My worldview is naturalistic and scientific, but I am trying to establish a better sense of aesthetics and spirituality while doing so as someone consciously influenced by Western rationalism. Periodically, I find myself attracted to many of the concepts I see attached to Buddhism, and decide that I want to learn more from it. However, whenever I get started reading about Buddhism, I always think I'm going to like it until it starts getting into metaphysics and ritual. The shortest way I can express it is that I like Buddhism until it gets religious.
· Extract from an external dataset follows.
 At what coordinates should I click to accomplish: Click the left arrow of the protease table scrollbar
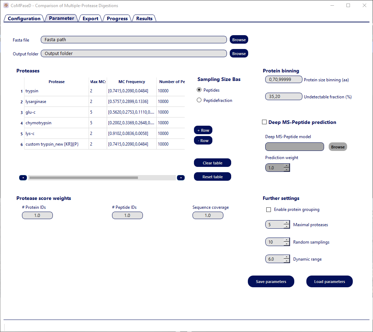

What I like about Buddhism is its psychology. When I read current Western literature in philosophy of mind and cognitive science, the pervasive idea that personal identity is an illusion is something that intrigues me, and Buddhism seems to be built largely around this idea, and Western tradition is very poorly equipped to grapple with this assertion. So much of our psychology, our ethics, and our language centers around trying to reconcile the Ego with the Other or the External World, but the best I get from Western writers who deny personal identity is some vague hand-waving at "Eastern traditions that embraced this idea millennia ago" or some inarticulate fumbling at what to do after we deny the existence of the self.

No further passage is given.